INFORMAÇÕES EXTRAÍDAS:
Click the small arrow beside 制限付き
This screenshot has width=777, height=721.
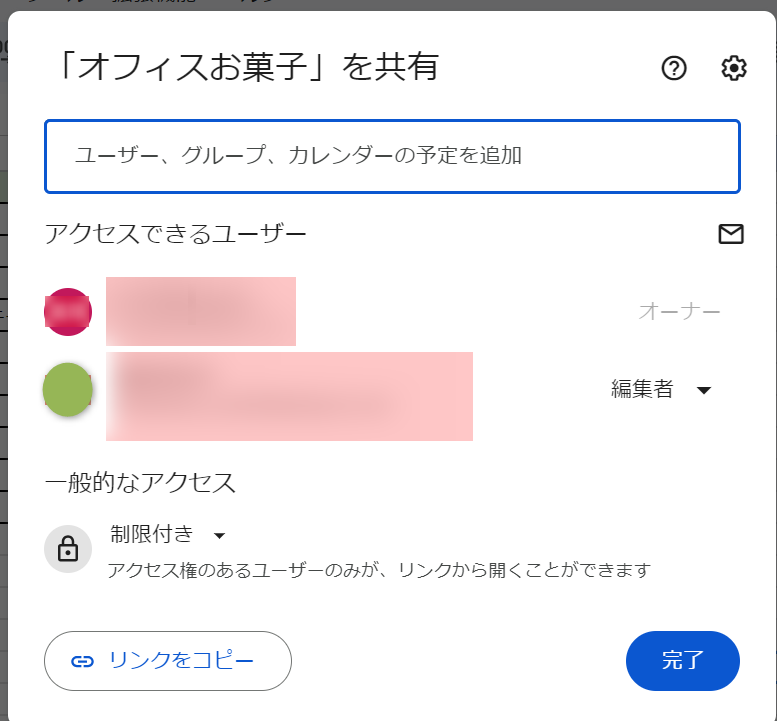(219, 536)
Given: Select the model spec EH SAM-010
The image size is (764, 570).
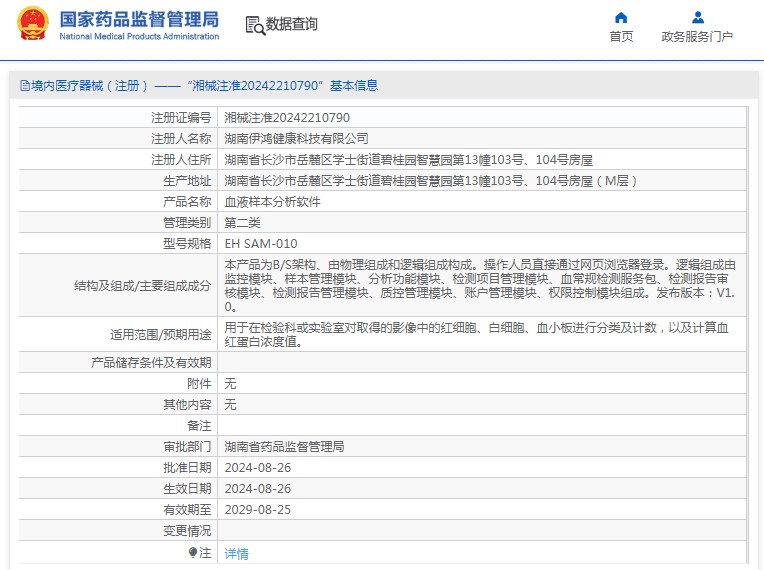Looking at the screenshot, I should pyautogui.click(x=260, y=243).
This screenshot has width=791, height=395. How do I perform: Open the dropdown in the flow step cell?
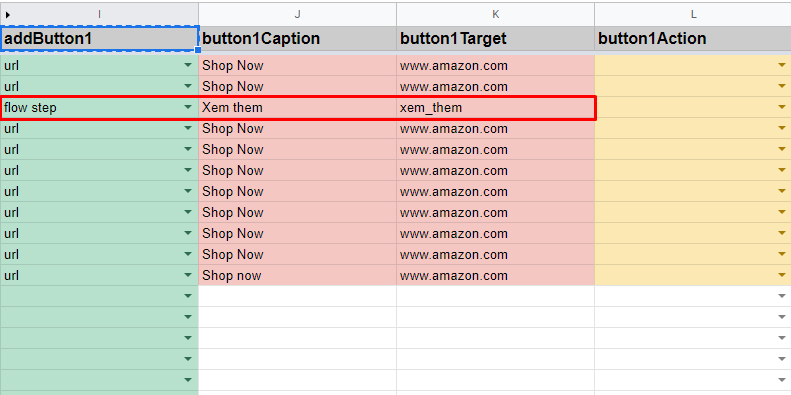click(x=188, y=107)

ENUNCIADO: Imprima todos os dados acima linha por linha, sem alterar nenhuma palavra, e deixe as imagens de fora.

EXERCÍCIO RESOLVIDO:
Click the small arrow beside 制限付き
This screenshot has width=777, height=721.
(219, 536)
Given: Select the model spec EH SAM-010
The image size is (764, 570).
Looking at the screenshot, I should pyautogui.click(x=260, y=243).
This screenshot has width=791, height=395. How do I perform: Open the dropdown in the flow step cell?
click(x=188, y=107)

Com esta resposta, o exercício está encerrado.